-- start of Data for processing --
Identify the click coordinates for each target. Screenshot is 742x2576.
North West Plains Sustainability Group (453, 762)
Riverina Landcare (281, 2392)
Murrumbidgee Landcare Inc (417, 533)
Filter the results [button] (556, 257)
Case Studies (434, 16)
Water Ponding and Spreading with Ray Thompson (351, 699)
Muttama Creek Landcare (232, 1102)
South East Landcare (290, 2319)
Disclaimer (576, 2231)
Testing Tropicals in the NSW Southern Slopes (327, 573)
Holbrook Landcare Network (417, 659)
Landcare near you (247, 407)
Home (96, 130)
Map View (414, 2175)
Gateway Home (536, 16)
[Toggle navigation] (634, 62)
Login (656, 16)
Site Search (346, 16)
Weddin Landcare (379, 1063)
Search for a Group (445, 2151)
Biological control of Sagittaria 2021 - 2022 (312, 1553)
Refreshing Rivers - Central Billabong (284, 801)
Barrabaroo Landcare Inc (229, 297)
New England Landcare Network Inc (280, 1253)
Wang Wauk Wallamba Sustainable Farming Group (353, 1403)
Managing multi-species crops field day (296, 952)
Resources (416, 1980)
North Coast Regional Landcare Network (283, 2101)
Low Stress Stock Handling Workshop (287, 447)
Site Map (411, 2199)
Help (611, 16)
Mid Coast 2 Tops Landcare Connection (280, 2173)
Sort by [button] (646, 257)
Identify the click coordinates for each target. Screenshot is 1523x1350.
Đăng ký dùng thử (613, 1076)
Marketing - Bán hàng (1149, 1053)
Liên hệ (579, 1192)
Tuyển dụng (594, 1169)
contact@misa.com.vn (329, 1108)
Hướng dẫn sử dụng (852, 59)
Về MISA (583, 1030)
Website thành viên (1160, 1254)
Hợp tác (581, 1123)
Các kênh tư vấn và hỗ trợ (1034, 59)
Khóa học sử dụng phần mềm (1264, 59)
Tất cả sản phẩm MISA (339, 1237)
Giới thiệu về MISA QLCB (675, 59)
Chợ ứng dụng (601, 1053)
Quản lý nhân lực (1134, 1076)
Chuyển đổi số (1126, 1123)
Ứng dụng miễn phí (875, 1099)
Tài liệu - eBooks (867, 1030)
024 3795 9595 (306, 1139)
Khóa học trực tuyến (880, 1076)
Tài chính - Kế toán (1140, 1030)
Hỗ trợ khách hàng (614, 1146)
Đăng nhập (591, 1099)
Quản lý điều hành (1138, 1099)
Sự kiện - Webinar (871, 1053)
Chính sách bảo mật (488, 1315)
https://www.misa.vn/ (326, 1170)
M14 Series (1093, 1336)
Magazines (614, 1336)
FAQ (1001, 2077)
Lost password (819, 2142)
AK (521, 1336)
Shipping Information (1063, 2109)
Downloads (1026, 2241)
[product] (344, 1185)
-- end of Data for processing --
--- Task requirements ---
Copy out the entries verbatim, from the line containing "Resources (416, 1980)" through the last of the entries, including both ends.

--- Solution for this task ---
Resources (416, 1980)
North Coast Regional Landcare Network (283, 2101)
Low Stress Stock Handling Workshop (287, 447)
Site Map (411, 2199)
Help (611, 16)
Mid Coast 2 Tops Landcare Connection (280, 2173)
Sort by [button] (646, 257)
Identify the click coordinates for each target. Screenshot is 1523x1350.
Đăng ký dùng thử (613, 1076)
Marketing - Bán hàng (1149, 1053)
Liên hệ (579, 1192)
Tuyển dụng (594, 1169)
contact@misa.com.vn (329, 1108)
Hướng dẫn sử dụng (852, 59)
Về MISA (583, 1030)
Website thành viên (1160, 1254)
Hợp tác (581, 1123)
Các kênh tư vấn và hỗ trợ (1034, 59)
Khóa học sử dụng phần mềm (1264, 59)
Tất cả sản phẩm MISA (339, 1237)
Giới thiệu về MISA QLCB (675, 59)
Chợ ứng dụng (601, 1053)
Quản lý nhân lực (1134, 1076)
Chuyển đổi số (1126, 1123)
Ứng dụng miễn phí (875, 1099)
Tài liệu - eBooks (867, 1030)
024 3795 9595 (306, 1139)
Khóa học trực tuyến (880, 1076)
Tài chính - Kế toán (1140, 1030)
Hỗ trợ khách hàng (614, 1146)
Đăng nhập (591, 1099)
Quản lý điều hành (1138, 1099)
Sự kiện - Webinar (871, 1053)
Chính sách bảo mật (488, 1315)
https://www.misa.vn/ (326, 1170)
M14 Series (1093, 1336)
Magazines (614, 1336)
FAQ (1001, 2077)
Lost password (819, 2142)
AK (521, 1336)
Shipping Information (1063, 2109)
Downloads (1026, 2241)
[product] (344, 1185)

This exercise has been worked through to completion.